== Input records ==

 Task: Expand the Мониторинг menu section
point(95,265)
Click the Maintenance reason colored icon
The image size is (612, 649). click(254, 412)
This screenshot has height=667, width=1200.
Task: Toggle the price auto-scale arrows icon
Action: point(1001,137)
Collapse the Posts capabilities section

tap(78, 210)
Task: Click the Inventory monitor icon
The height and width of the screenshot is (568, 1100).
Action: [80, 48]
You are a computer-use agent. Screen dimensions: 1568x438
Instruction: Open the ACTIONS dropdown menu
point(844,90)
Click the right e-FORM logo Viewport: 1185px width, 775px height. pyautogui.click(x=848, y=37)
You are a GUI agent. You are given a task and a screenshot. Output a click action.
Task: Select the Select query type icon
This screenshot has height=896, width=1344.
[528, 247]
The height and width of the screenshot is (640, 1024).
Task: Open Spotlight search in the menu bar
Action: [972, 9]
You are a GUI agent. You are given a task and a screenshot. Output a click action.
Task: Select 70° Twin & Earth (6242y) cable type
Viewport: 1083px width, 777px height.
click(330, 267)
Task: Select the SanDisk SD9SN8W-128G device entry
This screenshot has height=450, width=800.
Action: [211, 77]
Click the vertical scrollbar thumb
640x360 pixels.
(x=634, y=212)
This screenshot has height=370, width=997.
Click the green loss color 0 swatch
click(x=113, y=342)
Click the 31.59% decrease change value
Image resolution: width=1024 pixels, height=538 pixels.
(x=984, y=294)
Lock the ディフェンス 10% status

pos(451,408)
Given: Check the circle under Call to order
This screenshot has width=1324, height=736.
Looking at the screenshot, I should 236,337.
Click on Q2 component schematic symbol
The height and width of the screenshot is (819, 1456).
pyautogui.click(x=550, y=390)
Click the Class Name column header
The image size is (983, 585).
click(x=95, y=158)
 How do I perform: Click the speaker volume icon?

== Assignment ==
Transcribe the full set of records without altering a single character.

== Response for this exercise ==
 Task: Expand the Мониторинг menu section
point(95,265)
Click the Maintenance reason colored icon
The image size is (612, 649). click(254, 412)
This screenshot has height=667, width=1200.
Task: Toggle the price auto-scale arrows icon
Action: point(1001,137)
Collapse the Posts capabilities section

tap(78, 210)
Task: Click the Inventory monitor icon
The height and width of the screenshot is (568, 1100).
Action: [80, 48]
You are a computer-use agent. Screen dimensions: 1568x438
Instruction: Open the ACTIONS dropdown menu
point(844,90)
Click the right e-FORM logo Viewport: 1185px width, 775px height. pyautogui.click(x=848, y=37)
You are a GUI agent. You are given a task and a screenshot. Output a click action.
Task: Select the Select query type icon
This screenshot has height=896, width=1344.
[528, 247]
The height and width of the screenshot is (640, 1024).
Task: Open Spotlight search in the menu bar
Action: [972, 9]
You are a GUI agent. You are given a task and a screenshot. Output a click action.
Task: Select 70° Twin & Earth (6242y) cable type
Viewport: 1083px width, 777px height.
click(330, 267)
Task: Select the SanDisk SD9SN8W-128G device entry
This screenshot has height=450, width=800.
Action: [211, 77]
Click the vertical scrollbar thumb
640x360 pixels.
(x=634, y=212)
This screenshot has height=370, width=997.
Click the green loss color 0 swatch
click(x=113, y=342)
Click the 31.59% decrease change value
Image resolution: width=1024 pixels, height=538 pixels.
(x=984, y=294)
Lock the ディフェンス 10% status

pos(451,408)
Given: Check the circle under Call to order
This screenshot has width=1324, height=736.
Looking at the screenshot, I should 236,337.
Click on Q2 component schematic symbol
The height and width of the screenshot is (819, 1456).
pyautogui.click(x=550, y=390)
Click the Class Name column header
The image size is (983, 585).
click(x=95, y=158)
 How do I perform: Click the speaker volume icon?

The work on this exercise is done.